End Configuration Replication to mate
At this point lets wait for little bit until both device synchornized, you can verify that in following command, (Standby Ready)
pri/act/asa-1(config)# show failover
Failover On
Failover unit Primary
Failover LAN Interface: LANFAIL GigabitEthernet0/6 (up)
Reconnect timeout 0:00:00
Unit Poll frequency 1 seconds, holdtime 15 seconds
Interface Poll frequency 5 seconds, holdtime 25 seconds
Interface Policy 1
Monitored Interfaces 2 of 61 maximum
MAC Address Move Notification Interval not set
Version: Ours 9.6(4)36, Mate 9.6(4)45
Serial Number: Ours 9AD21GCRV4D, Mate 9A3BGKSQT5B
Last Failover at: 15:56:01 UTC Aug 23 2021
This host: Primary - Active
Active time: 1088 (sec)
slot 0: empty
Interface outside (192.168.255.100): Normal (Monitored)
Interface inside (10.10.10.1): Normal (Monitored)
Other host: Secondary - Standby Ready
Active time: 0 (sec)
Interface outside (192.168.255.101): Normal (Monitored)
Interface inside (10.10.10.2): Normal (Monitored)
Switch Primary/Active to Primary/Standby.
At this point we have succesfully upgraded standby firewall without disturbing live production traffic. Now we need to reload Active device which is serving live traffic so let’s do failover and shift live traffic to standby device which is running on latest software.

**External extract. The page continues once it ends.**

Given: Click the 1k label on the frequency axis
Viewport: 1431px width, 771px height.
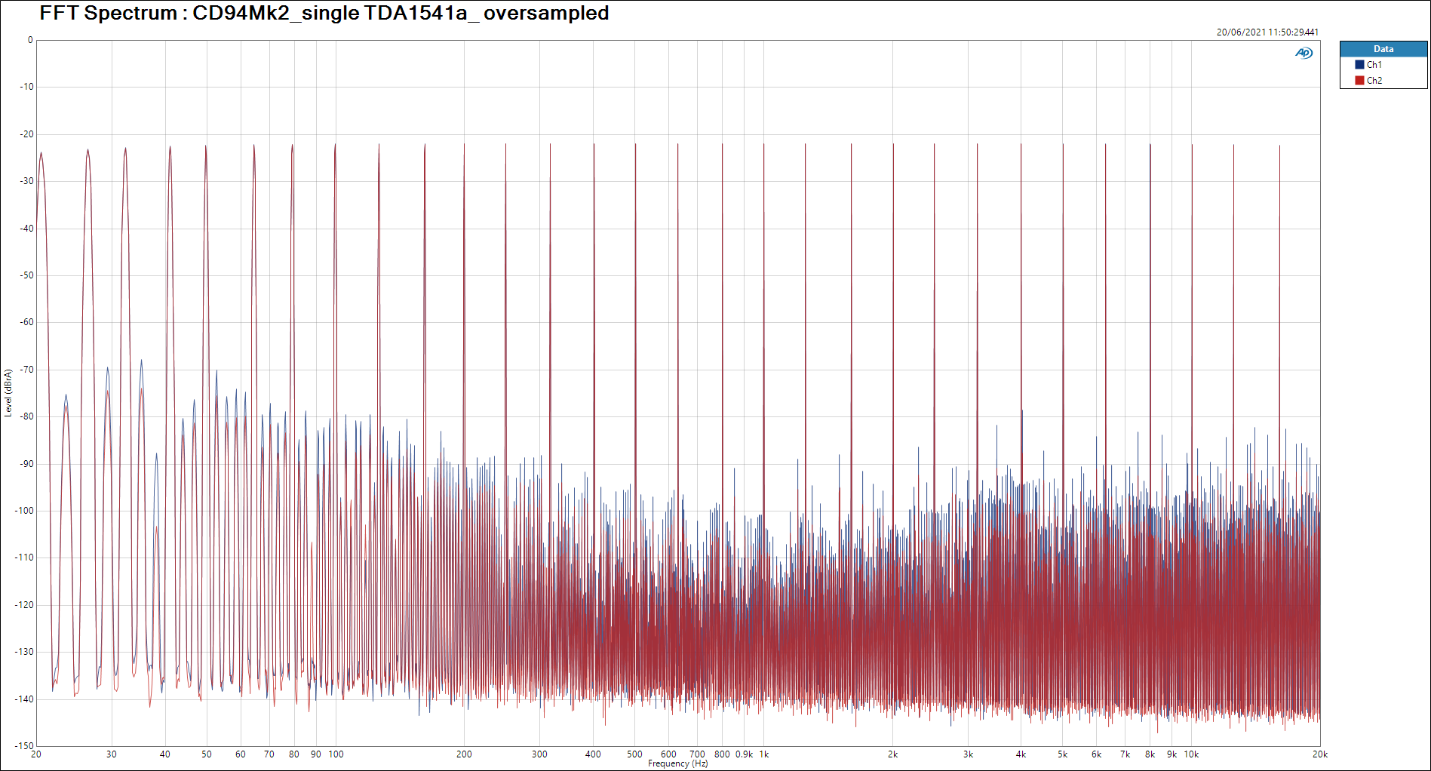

Followig command will make Active device Standby and shift traffic to Secondary device.
pri/act/asa-1(config)# no failover active
pri/act/asa-1(config)#
Switching to Standby
If you notice closely you prompt has been changed (pri/stby), that means you are primary firewall but in standby mode so its safe to reload.
pri/stby/asa-1(config)#
Reload primary device
pri/stby/asa-1(config)# reload
Proceed with reload? [confirm]
After successfully reload you can see both device running on latest code and you finally upgraded both device without any downtime. Enjoy!